Before Judges GREENWOOD, BENCH, and ORME.
MEMORANDUM DECISION
Defendant appeals her conviction for theft, claiming two errors: (1) that the trial court failed to properly instruct the jury that they must find defendant aided and abetted Chastity Quintana in the theft beyond a reasonable doubt, and (2) that the evidence was insufficient to convict defendant of either actual theft or as an accomplice to theft. We affirm.
First, defendant argues that the elements instruction, instruction number eleven, did not include the element of aiding and abetting another. While instruction number seven did inform the jury of the aiding and abetting element, defendant claims the instructions were defective because the jury was not informed that it must find beyond a reasonable doubt defendant aided and abetted.
We agree that the jury instructions were not a model of clarity.
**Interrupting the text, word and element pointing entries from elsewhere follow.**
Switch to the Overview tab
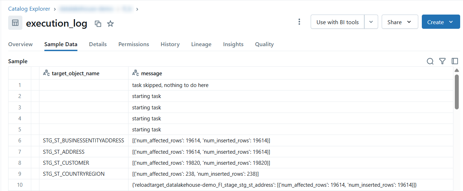Image resolution: width=463 pixels, height=191 pixels. (x=20, y=44)
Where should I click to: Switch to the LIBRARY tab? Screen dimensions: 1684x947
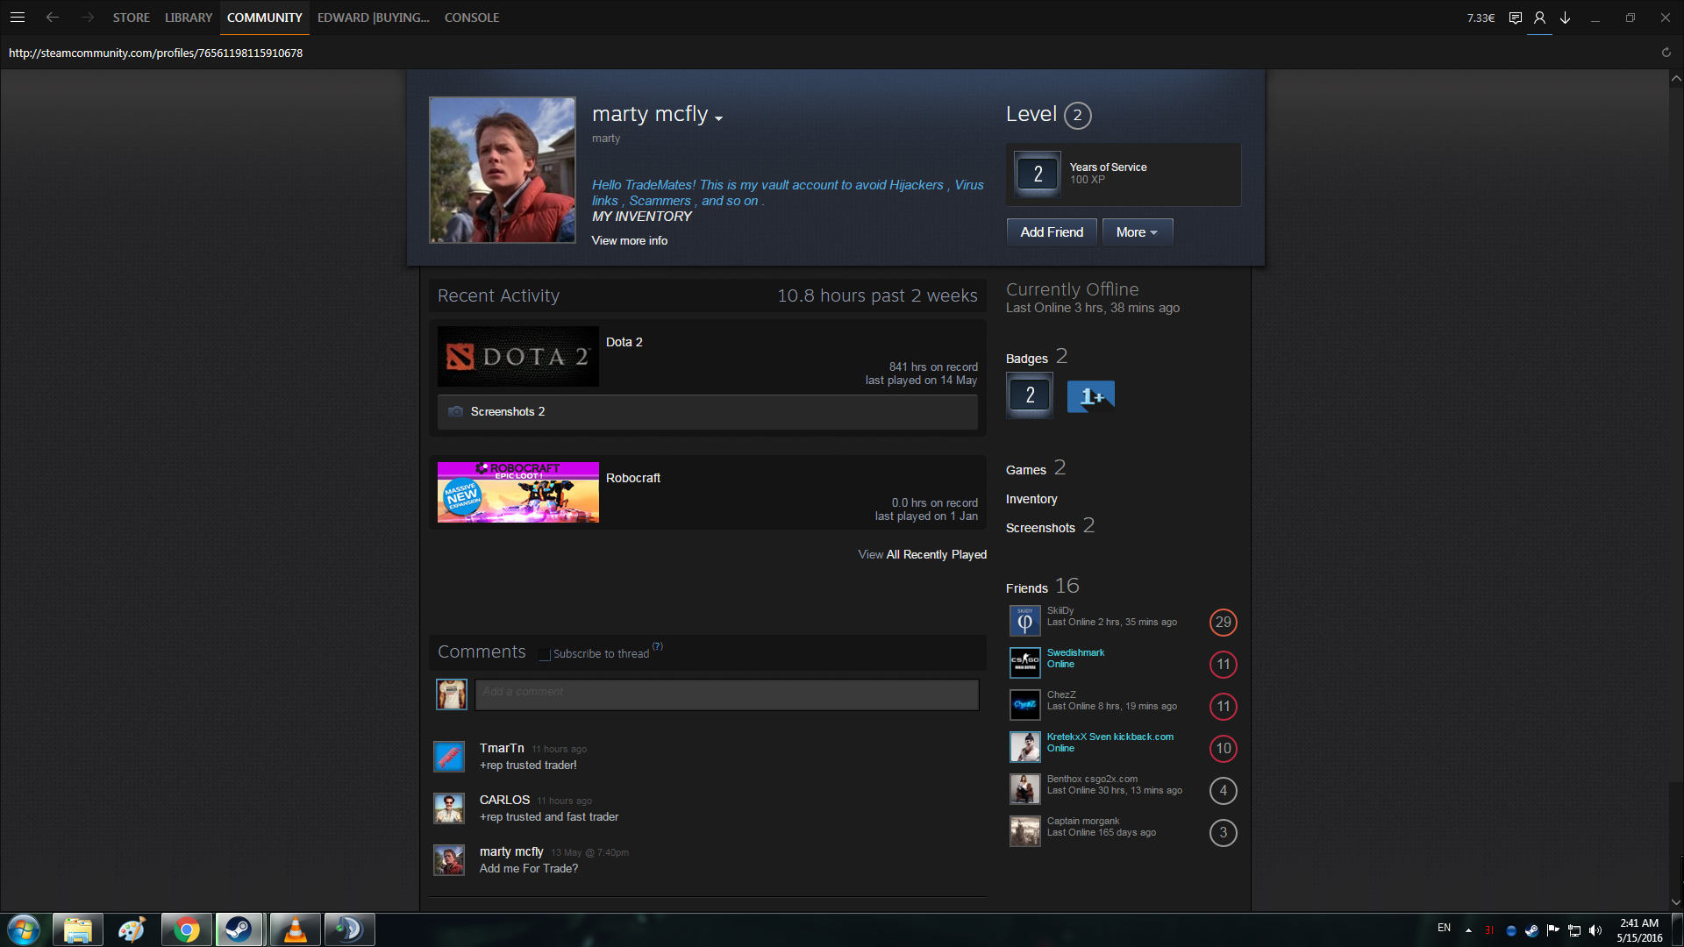tap(188, 18)
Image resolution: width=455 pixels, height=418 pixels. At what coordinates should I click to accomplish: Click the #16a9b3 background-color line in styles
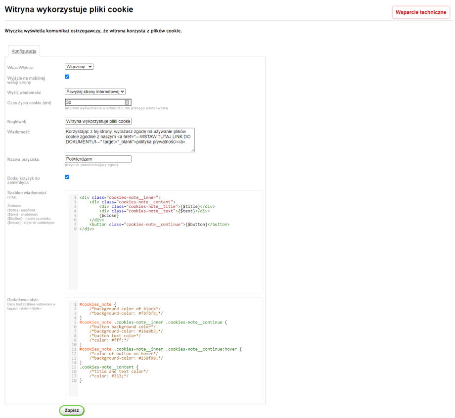pos(126,331)
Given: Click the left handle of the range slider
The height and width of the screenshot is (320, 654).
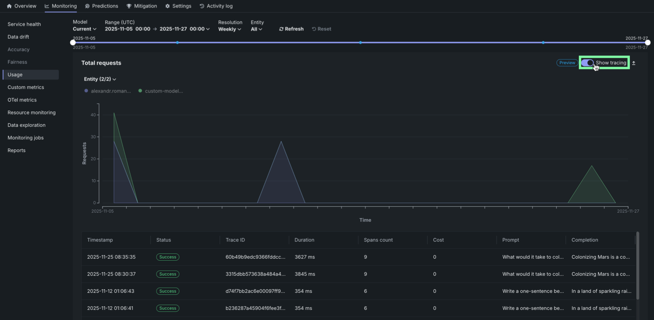Looking at the screenshot, I should [x=73, y=42].
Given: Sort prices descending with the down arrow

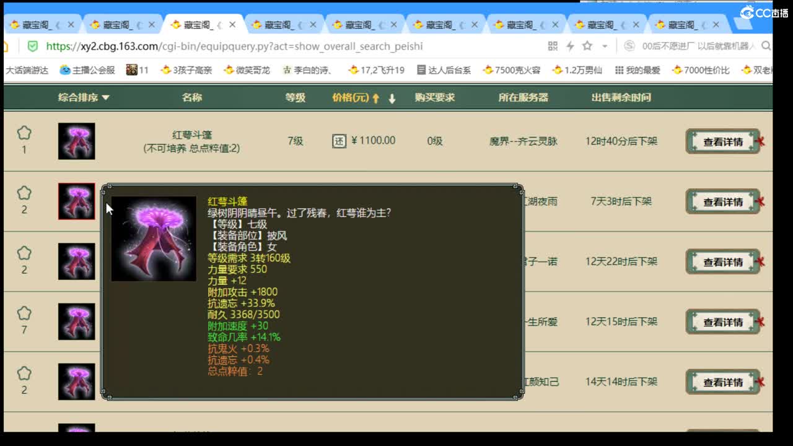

Nevertheless, "jury instructions to which a party failed to object at trial will not be reviewed absent a showing of manifest injustice." State v. Gibson, 908 P.2d 352, 354 (Utah Ct.App. 1995). "When reviewing a claim of manifest injustice, we generally use the same standard that is applied to determine whether plain error exists under rule 103(d) of the Utah Rules of Evidence."State v. Rudolph, 970 P.2d 1221, 1226 (Utah 1998). Under this analysis, defendant must show that the error was obvious and that the error was "`of sufficient magnitude that it affects the substantial rights of a party.'" Id. (citation omitted).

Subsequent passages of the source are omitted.